▸ **EXERCISE**:
Copy each line of the entries that includes the word "will".

Top of EXERCISE MATERIALS

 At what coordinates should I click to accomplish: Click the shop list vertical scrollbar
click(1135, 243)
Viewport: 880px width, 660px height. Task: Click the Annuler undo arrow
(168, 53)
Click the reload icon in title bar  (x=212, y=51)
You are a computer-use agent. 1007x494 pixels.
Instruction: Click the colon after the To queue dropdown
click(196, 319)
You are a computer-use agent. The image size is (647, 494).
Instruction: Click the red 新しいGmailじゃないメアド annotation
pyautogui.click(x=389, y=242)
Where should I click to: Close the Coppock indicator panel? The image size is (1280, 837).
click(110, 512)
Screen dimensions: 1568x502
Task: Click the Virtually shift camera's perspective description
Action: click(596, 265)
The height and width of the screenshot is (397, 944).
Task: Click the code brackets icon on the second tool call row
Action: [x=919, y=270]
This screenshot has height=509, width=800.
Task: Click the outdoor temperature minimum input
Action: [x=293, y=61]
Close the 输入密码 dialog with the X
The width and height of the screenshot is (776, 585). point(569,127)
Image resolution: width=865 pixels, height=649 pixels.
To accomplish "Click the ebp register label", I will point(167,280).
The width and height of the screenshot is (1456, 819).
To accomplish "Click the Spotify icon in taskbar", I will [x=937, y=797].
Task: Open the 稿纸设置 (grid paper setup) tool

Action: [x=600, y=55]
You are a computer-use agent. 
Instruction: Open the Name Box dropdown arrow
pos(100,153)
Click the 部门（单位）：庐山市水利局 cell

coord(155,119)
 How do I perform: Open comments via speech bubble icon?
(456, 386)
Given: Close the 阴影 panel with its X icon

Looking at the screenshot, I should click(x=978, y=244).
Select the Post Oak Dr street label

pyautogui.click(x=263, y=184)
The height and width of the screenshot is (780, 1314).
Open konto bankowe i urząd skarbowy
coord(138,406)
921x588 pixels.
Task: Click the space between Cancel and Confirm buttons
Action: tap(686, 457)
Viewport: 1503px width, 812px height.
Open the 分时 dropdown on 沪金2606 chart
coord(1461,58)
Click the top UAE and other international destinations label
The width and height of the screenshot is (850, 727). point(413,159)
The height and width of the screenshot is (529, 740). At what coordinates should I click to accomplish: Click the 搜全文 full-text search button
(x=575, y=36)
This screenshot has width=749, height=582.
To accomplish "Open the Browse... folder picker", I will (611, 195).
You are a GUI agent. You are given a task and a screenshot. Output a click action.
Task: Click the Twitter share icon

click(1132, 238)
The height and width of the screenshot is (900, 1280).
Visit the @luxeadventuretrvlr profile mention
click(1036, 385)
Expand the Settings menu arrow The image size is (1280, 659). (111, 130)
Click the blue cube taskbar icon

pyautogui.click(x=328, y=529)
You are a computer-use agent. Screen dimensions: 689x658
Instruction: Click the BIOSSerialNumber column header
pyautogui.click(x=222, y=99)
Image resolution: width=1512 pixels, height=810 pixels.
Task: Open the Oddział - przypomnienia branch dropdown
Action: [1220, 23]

Bottom of EXERCISE MATERIALS

▸ **RESPONSE AREA**:
To accomplish "Click the ebp register label", I will point(167,280).
To accomplish "Click the Spotify icon in taskbar", I will [x=937, y=797].
To accomplish "Open the Browse... folder picker", I will (611, 195).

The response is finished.